• _Problem details_
Scan the data, and whenever a line contains "computer", copy it.

[Stored records]
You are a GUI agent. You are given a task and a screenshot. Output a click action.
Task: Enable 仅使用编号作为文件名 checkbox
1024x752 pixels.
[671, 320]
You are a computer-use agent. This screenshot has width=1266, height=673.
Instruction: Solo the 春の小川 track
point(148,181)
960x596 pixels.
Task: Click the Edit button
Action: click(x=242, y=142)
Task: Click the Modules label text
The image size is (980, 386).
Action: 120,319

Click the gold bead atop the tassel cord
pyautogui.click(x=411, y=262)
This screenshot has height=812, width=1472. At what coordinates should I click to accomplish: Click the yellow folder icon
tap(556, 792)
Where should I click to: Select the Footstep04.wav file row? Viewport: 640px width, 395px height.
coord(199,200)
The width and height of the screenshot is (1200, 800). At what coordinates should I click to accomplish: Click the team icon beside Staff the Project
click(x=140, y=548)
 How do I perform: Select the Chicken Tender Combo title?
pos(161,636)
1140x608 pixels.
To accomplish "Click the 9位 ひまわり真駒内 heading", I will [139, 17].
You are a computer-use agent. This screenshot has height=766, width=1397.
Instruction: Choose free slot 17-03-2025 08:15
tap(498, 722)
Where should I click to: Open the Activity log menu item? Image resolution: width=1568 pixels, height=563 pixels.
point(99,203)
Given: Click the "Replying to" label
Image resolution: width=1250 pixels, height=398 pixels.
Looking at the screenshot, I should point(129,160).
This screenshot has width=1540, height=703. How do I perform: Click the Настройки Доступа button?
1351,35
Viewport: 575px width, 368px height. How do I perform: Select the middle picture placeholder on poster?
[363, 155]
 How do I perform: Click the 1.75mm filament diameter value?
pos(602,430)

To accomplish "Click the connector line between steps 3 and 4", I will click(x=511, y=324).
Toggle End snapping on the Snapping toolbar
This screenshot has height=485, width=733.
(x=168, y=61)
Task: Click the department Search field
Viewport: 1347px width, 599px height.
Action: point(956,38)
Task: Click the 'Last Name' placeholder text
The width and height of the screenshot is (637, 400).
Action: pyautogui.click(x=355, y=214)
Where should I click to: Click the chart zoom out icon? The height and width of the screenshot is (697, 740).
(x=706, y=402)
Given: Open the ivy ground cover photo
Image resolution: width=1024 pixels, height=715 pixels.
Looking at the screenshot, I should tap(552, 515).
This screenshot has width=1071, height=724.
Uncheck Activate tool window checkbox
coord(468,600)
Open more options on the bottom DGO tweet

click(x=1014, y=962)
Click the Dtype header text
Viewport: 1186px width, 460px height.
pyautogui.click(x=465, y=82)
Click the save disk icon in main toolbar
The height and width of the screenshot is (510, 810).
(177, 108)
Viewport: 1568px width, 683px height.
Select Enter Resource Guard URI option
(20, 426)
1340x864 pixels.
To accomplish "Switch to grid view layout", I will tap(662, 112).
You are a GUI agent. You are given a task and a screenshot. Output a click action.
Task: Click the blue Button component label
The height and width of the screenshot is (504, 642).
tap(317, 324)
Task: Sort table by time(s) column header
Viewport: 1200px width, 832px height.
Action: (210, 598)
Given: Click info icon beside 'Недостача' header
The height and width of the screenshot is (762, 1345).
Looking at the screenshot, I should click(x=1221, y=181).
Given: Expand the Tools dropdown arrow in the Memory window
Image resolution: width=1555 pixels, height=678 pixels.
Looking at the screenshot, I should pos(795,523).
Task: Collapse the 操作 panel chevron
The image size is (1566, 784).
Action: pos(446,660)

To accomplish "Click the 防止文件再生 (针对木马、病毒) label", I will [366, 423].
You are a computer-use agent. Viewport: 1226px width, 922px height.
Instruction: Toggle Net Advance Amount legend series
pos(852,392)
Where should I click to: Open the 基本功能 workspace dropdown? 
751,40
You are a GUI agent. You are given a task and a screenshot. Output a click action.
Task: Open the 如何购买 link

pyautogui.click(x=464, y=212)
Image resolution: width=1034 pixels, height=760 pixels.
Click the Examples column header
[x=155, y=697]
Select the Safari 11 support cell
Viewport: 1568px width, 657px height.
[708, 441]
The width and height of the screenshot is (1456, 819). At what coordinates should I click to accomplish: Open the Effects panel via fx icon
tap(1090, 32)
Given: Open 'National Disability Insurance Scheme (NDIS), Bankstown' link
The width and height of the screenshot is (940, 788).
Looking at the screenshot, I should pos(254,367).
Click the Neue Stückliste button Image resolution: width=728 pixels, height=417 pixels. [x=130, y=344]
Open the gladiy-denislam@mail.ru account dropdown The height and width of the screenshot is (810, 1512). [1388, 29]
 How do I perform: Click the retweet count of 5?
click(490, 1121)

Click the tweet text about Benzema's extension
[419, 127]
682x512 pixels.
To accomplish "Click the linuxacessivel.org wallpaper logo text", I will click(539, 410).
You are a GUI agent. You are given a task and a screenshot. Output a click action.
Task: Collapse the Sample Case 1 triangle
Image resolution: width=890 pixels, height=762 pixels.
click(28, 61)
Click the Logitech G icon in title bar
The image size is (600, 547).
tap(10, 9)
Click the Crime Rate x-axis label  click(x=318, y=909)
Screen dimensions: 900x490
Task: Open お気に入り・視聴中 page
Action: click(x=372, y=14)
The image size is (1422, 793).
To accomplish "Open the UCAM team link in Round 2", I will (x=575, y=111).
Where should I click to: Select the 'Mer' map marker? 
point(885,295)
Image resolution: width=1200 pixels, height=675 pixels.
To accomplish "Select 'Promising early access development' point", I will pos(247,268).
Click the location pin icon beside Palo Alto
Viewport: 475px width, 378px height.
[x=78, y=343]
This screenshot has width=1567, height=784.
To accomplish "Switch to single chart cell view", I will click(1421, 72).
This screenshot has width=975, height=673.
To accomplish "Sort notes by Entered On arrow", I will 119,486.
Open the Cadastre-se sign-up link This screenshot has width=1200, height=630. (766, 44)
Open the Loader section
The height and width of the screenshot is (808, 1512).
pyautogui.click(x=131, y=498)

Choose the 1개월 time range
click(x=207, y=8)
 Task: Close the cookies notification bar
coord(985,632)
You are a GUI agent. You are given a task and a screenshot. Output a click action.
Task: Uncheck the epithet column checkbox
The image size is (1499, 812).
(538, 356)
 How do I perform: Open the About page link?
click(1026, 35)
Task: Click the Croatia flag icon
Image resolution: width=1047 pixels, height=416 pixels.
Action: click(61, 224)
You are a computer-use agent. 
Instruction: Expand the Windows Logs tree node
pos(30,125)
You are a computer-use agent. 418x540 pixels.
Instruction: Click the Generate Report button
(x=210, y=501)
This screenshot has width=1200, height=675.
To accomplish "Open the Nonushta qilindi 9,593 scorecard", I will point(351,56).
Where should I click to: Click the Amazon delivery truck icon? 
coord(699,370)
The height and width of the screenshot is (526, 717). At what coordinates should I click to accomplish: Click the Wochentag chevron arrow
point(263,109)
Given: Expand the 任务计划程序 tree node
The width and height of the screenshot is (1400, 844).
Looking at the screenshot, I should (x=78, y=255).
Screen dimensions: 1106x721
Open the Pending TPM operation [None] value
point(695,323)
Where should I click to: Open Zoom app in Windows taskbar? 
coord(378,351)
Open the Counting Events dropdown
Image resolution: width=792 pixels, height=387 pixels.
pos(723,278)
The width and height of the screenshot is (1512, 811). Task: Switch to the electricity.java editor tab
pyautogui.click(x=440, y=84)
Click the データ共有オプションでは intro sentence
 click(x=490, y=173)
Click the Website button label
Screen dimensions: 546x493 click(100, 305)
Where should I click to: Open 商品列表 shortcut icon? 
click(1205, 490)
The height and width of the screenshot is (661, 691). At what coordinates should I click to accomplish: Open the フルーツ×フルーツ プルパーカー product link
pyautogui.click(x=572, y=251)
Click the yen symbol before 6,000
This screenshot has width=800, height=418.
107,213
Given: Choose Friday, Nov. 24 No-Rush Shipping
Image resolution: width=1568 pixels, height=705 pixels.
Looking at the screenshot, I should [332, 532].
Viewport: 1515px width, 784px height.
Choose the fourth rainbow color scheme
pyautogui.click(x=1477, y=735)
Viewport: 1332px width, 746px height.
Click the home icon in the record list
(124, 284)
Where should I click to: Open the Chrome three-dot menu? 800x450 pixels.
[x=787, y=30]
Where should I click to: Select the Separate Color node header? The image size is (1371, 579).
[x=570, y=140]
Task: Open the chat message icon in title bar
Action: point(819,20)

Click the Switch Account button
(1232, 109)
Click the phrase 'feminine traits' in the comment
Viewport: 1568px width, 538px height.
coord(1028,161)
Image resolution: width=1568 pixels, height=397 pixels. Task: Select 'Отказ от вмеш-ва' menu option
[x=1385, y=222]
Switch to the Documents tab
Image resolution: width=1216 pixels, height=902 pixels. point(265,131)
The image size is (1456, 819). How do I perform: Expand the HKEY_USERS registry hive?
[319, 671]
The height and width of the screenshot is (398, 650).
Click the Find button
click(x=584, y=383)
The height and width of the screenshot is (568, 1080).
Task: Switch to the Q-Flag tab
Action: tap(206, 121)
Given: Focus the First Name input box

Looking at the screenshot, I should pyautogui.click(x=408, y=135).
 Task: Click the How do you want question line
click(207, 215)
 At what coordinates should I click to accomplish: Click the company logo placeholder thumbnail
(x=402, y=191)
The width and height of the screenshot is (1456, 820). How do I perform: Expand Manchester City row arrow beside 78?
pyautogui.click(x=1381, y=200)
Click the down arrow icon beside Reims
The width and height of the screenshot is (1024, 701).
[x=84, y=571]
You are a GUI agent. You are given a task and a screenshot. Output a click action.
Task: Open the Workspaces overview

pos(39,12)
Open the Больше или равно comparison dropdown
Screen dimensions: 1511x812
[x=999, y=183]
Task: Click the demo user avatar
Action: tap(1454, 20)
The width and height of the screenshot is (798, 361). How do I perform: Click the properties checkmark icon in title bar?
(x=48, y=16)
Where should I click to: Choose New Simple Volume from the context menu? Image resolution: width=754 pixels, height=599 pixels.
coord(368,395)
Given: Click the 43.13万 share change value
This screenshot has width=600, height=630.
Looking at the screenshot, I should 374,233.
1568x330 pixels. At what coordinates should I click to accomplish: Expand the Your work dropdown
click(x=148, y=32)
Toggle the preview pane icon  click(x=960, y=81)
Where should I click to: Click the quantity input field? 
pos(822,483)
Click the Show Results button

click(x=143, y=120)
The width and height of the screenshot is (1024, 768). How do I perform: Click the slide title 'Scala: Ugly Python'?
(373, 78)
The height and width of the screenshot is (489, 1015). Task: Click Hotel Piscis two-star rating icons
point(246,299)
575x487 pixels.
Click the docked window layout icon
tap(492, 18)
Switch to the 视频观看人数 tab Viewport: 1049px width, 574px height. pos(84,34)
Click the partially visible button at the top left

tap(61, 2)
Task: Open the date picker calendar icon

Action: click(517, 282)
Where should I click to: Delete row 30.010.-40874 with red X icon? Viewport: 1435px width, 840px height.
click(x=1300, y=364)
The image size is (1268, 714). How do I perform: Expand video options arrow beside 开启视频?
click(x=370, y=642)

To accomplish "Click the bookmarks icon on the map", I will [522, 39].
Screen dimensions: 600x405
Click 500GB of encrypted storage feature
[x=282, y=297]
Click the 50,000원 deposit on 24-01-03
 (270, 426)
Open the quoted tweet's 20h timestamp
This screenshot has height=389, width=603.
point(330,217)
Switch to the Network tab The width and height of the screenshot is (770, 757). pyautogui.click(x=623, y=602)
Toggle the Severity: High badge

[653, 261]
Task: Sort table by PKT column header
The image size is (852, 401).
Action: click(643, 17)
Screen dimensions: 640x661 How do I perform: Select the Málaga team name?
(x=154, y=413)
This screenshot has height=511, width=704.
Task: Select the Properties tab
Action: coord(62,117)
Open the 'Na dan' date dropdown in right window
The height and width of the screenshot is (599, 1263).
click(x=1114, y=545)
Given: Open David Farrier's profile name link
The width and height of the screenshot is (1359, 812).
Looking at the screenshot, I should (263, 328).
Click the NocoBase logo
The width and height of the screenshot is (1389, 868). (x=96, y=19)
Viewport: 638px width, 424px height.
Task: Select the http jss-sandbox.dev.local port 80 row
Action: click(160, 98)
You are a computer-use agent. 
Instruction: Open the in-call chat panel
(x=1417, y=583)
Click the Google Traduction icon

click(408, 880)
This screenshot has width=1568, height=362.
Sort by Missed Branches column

• _Result_
You are a computer-use agent. This screenshot has width=1266, height=673.
You are a computer-use agent. This screenshot has height=766, width=1397.
You are a computer-use agent. Viewport: 1226px width, 922px height.
You are a computer-use agent. 
You are a computer-use agent. 418x540 pixels.
You are a computer-use agent. 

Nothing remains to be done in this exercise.